Jet fuel related difficulties that operators may experience in the active trip phase include jet fuel shortages, delivery delays, particularly during peak periods, payment issues, and inaccurate charges resulting from false or missing information on a delivery ticket. Such problems are largely avoidable with adequate planning and diligent review of fuel tickets before signing. If a jet fuel related glitch should arise, work with your 3rd-party provider or local ground handler as solutions are available.

1. Using an aviation fuel card is typically better than paying with a credit card or cash

A contract fuel card (also known as a fuel carnet or aviation fuel card) is preferable in order to obtain discounted jet fuel pricing and lower the fuel cost within a flight department. At some locations, contract fuel may not be available with a fuel card and operators may be asked to pay with a major credit card unless credit can be arranged with prior notification. Cash may be required in some more remote locations. If a contract fueling card or credit card is not accepted, you may choose to tanker jet fuel or negotiate with a 3rd-party provider or ground handler to have credit extended. However, prior arrangements need to be made.

2. Always carry copies of your jet fuel releases onboard the aircraft

Keep copies of your jet fuel release onboard the aircraft. Having the jet fuel release in hand ensures the crew is aware of the supplier that should be refueling their aircraft. Another benefit is being able to provide the release to the fueler in the event the supplier loses or misplaces it. However, not all suppliers will accept a copy of the release from an operator, preferring instead to receive it directly from the contract fuel provider, so it’s best to confirm that the fuel provider has sent the release in advance.

3. Take steps to mitigate challenges you experience when trying to uplift jet fuel

Some difficulties you may experience when trying to uplift jet fuel might include fuel shortages, fuel availability, fuel strikes, and delays due to large volumes of aircraft requiring jet fuel during peak hours. Best practice to mitigate risk is to obtain updates regarding your next destination from your fuel provider.
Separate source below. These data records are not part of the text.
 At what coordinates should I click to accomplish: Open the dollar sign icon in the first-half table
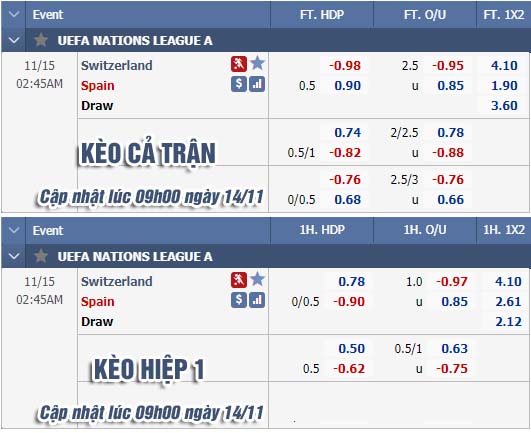pos(239,300)
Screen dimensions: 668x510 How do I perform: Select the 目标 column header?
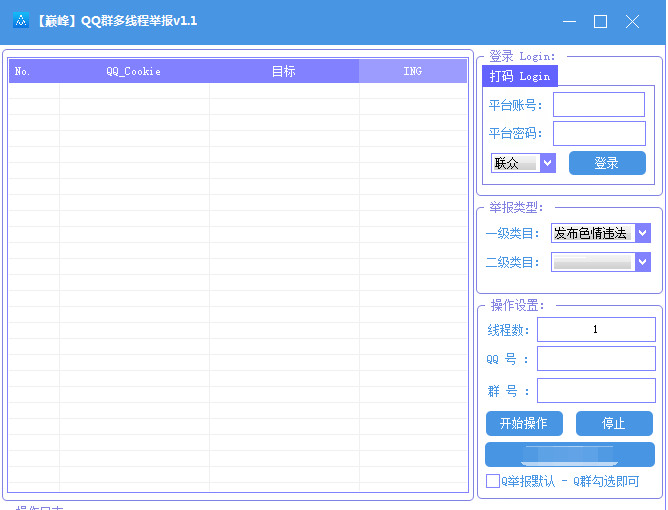point(283,72)
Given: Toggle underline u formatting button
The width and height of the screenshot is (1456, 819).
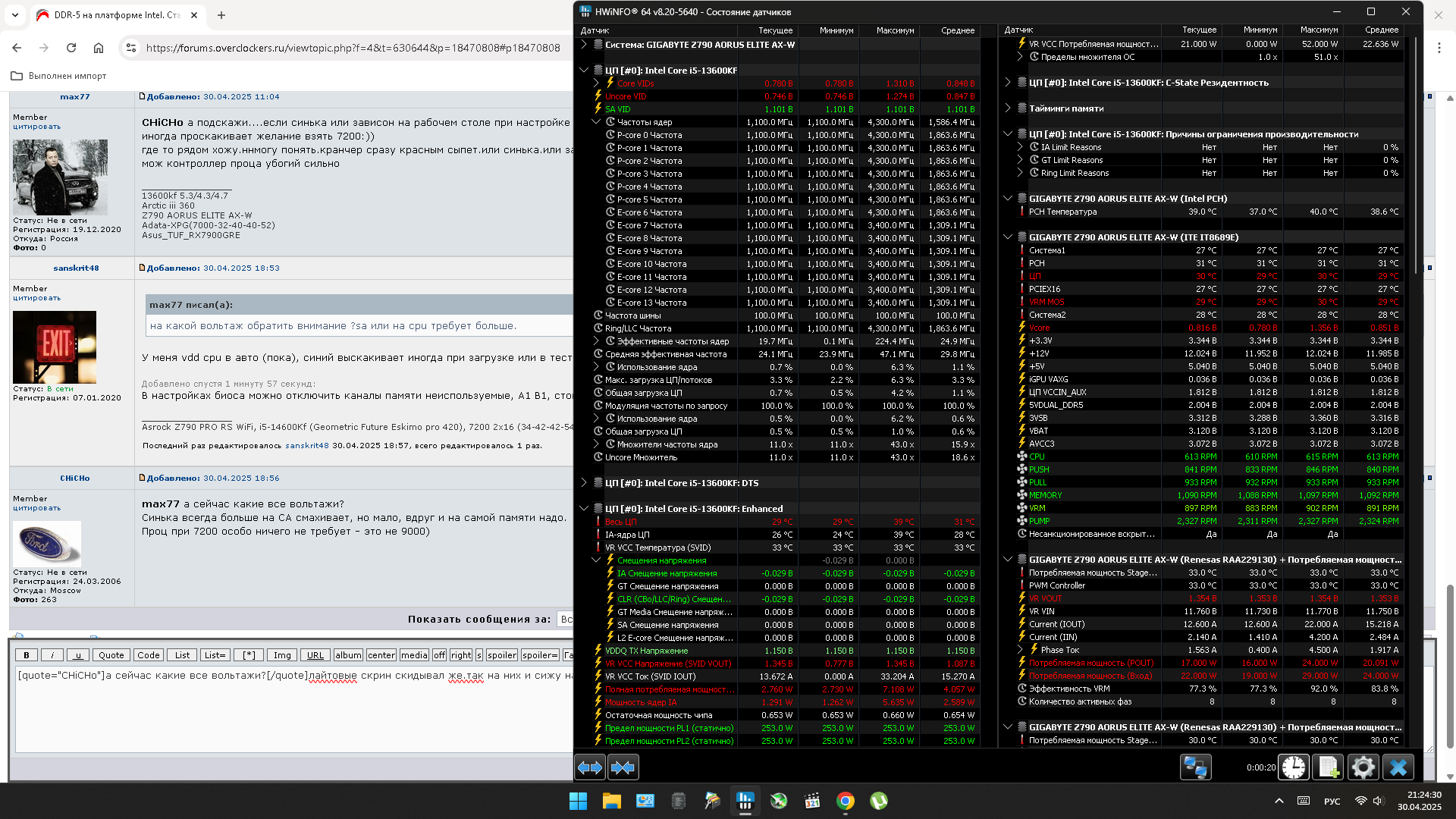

Additionally, you may also tell your 3rd-party or fuel provider to contact you in case of any impeding situations, such as strikes and fuel shortages.

Another issue that may arise is allowing a non-contracted supplier to refuel the aircraft, which could result in paying full posted airport fuel price. In order to prevent this, it is suggested that, prior to refueling, you ensure that the supplier name corresponds with what is notated on the jet fuel release.

4. Know the taxes you will pay on jet fuel

Some common charges that may be applicable to fuel uplifts are Valued Added Tax (VAT), Mineral Oil Tax (MOT), Harmonized Sales Tax (HST), Goods and Services Tax (GST), Federal Excise Tax (FET), Canadian Excise Tax (CET), airport fees, into-plane fees, carbon taxes, sales tax, and Seneam fees. Many of these taxes can vary depending on the type of flight, next destination, and if the aircraft is registered with the tax authorities in the country where the uplift is taking place.

5. Know what documents and information you need to carry to exempt jet fuel taxes

Charter (non-scheduled commercial) operators should carry copies of their Air Operator Certificate (AOC) or Air Carrier Certificate (ACC) and leave them on file at locations they frequent in order to exempt fuel taxes. Prior to refueling, show your AOC or ACC to the fueler, and verify that ‘duty free’ or ‘AOC/ACC shown’ is notated on the fuel ticket. Once a fuel ticket is signed, it is difficult to dispute the charges later.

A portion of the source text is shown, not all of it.